YOUR TASK
Copy out the entries below exactly as they stand, but only from the line containing "Click plus icon on the £207.00 Portal card" through the line containing "Tap the Malibu".

EXTRACTED DATA START

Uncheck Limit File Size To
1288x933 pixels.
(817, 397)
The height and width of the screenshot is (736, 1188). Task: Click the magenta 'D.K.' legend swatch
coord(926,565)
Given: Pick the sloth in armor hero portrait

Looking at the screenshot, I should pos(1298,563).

EXTRACTED DATA END
EXTRACTED DATA START

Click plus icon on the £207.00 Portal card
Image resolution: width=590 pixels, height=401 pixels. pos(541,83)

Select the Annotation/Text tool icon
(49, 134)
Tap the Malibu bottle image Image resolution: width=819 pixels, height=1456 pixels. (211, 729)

EXTRACTED DATA END

ANSWER SPACE
Click plus icon on the £207.00 Portal card
Image resolution: width=590 pixels, height=401 pixels. pos(541,83)

Select the Annotation/Text tool icon
(49, 134)
Tap the Malibu bottle image Image resolution: width=819 pixels, height=1456 pixels. (211, 729)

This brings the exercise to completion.